Both recognized huge flaws in this urban planning exercise: one, a sterile Arts District that only caters to folks who valet their Lexi from 7 to 10 pm on performance nights; the other a few thousand feet of office spaces that separate the park from people-friendly confines of Main Street.
This is a real issue. It’s very easy for me or Kennedy or Allison to forgive the park its trespasses. We live within walking distance, so the benefits plus the ease of access override concerns like “not enough tasty drinking options, on hand or nearby.”
But the park’s success, the true joy of sitting within it on a summery weekend day, is seeing how it draws people from all over the city. To continue doing so, at the current rate or greater, means addressing these issues before they become tipping-point issues, the things that make people decide the drive or the parking hassles aren’t outweighed by the joy the park itself brings.

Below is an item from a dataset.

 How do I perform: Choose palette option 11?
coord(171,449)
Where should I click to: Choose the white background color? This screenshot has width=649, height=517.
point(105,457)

Allison suggested cafes; Kennedy takes an urban planner’s look at what can be done to change the nature of the area surrounding the park. And I think Scott Reitz’s idea, that we move the farmers from the Farmers Market to the park, is freaking brilliant.
In any case, all of these suggestions should be taken seriously. It’s wonderful that this park is such a success, and that it has drawn such large crowds this quickly. But if these concerns aren’t being discussed behind closed doors — being addressed behind said doors — then I fear Klyde Warren Park could squander the good will it’s already acquired.
Did you see the stories saying that North Texas sheriffs won’t enforce new gun laws? Yeah, Bud Kennedy at the Star-Ttells us why that is bulsh from blowhards.
Oh, so NOW we should conserve water? When we’re out of it. Got it.
Maybe because DISD has its own police force 125 strong, and my daughter went to school through its system, but I’ve never had a problem with school cops. And this plan to let local districts decide whether they want to fund such a program makes sense on its face to me.
(pours Scotch) RT @buzzfeed Mad Men is returning April 7 with a two-hour premiere— Drew Magary (@drewmagary) January 23, 2013
I can hear Mike Hashimoto screaming “that’s BULLSHIT!” from here.